Tender Buttons [A Plate]

A PLATE.

An occasion for a plate, an occasional resource is in buying and how soon does washing enable a selection of the same thing neater. If the party is small a clever song is in order.

Plates and a dinner set of colored china. Pack together a string and enough with it to protect the centre, cause a considerable haste and gather more as it is cooling, collect more trembling and not any even trembling, cause a whole thing to be a church.

A sad size a size that is not sad is blue as every bit of blue is precocious. A kind of green a game in green and nothing flat nothing quite flat and more round, nothing a particular color strangely, nothing breaking the losing of no little piece.

A splendid address a really splendid address is not shown by giving a flower freely, it is not shown by a mark or by wetting.

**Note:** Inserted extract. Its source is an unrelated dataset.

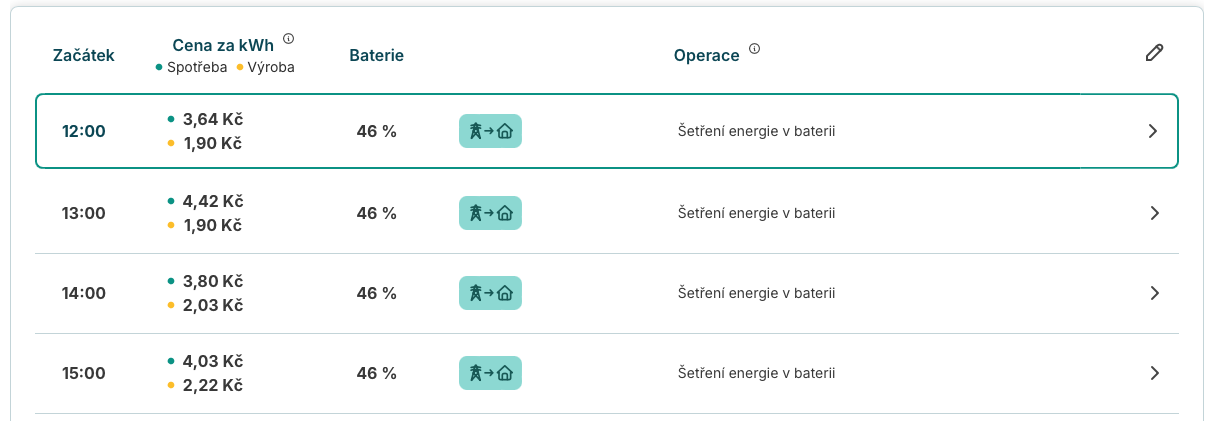Open details arrow for 14:00 row
The width and height of the screenshot is (1209, 421).
(1154, 293)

Cut cut in white, cut in white so lately. Cut more than any other and show it. Show it in the stem and in starting and in evening coming complication.

A lamp is not the only sign of glass. The lamp and the cake are not the only sign of stone. The lamp and the cake and the cover are not the only necessity altogether.

A plan a hearty plan, a compressed disease and no coffee, not even a card or a change to incline each way, a plan that has that excess and that break is the one that shows filling.

From Tender Buttons (1914) by Gertrude Stein. This poem is in the public domain.